Menyatakan bahwa rokok menjadi biang kemiskinan adalah tindakan instan dari ruwetnya masalah pembangunan di Indonesia. Seolah-olah ketimbang membaca dan mengkritik sistem yang masih buruk, rokok dijadikan kambing hitam atas besarnya permasalahan. Lupa bahwa masalah minimnya peluang kerja, lahan tanam yang kian berkurang, serta budaya KKN masih saja ada di negeri ini.
Anggapan rokok penyebab kemiskinan juga seperti membantah pernyataan pemerintah lainnya. Saleh Husin selaku bekas Kementerian Perindustrian pernah menyebutkan bahwa industri rokok menyumbang terciptanya lahan pekerjaan. Bahkan dia menyebutkan ada sekitar 6,1 juta lahan pekerjaan terbuka dan rokok menjadi warisan nenek moyang serta budaya bangsa kita.

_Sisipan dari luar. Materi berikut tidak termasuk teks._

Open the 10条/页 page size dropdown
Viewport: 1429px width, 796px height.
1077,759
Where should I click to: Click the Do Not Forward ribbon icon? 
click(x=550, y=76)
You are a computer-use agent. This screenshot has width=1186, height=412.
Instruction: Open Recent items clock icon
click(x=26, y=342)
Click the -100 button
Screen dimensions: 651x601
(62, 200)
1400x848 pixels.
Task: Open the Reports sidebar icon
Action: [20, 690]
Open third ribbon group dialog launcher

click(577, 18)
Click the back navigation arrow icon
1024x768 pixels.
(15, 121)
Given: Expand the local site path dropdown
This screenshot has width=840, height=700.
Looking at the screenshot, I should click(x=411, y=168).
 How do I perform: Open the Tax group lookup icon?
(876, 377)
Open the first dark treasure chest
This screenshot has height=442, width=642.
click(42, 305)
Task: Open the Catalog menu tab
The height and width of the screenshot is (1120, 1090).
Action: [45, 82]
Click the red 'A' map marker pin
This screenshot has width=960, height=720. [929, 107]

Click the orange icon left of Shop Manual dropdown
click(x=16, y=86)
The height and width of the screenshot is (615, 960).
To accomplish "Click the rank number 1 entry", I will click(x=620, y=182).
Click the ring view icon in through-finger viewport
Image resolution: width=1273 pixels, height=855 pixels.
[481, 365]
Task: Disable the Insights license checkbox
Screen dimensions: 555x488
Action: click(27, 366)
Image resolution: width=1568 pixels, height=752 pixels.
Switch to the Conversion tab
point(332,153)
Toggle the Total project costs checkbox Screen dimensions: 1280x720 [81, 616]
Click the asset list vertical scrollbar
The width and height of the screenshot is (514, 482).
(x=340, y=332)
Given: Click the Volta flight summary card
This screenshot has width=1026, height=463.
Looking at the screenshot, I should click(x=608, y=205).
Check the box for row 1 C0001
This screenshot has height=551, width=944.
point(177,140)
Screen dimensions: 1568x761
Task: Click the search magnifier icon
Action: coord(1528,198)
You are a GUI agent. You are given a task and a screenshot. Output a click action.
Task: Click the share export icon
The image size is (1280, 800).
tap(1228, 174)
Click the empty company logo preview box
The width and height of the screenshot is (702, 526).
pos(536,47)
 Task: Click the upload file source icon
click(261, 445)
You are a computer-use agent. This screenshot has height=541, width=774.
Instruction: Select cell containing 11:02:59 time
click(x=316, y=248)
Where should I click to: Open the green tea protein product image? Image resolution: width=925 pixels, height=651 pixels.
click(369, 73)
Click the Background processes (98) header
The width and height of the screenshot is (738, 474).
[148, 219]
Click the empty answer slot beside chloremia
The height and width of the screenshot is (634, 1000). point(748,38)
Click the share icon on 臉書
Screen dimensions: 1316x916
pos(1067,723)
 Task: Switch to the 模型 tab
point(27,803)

Selain menjadi sebuah produk legal, membeli sebungkus rokok juga memberi kontribusi terhadap pembangunan negara. Realisasi penerimaan cukai rokok per Desember 2018 tercatat Rp 120,62 triliun atau mencapai 81,37% dari target APBN 2018 sebesar Rp 148,23 triliun, angka yang fantastis bukan? harga cukai rokok yang mempunyai kebiasaan naik tiap tahun juga mempengaruhi angkanya, mesti sejatinya memberatkan namun kontribusinya terhadap pembangunan sangatlah luar biasa.
Pada akhirnya agaknya sulit menerima argumen bahwa rokok menjadi salah satu indikator penyumbang kemiskinan. Apalagi indikator tersebut berdasarkan jenis barang yang sering dibeli. Padahal bukankah kita sama-sama sepakat soal teori ekonomi bahwa Semakin tinggi tingkat konsumsi maka semakin makmur individu atau masyarakat itu. Sebaliknya semakin rendah tingkat konsumsi maka semakin miskin individu atau masyarakat tersebut.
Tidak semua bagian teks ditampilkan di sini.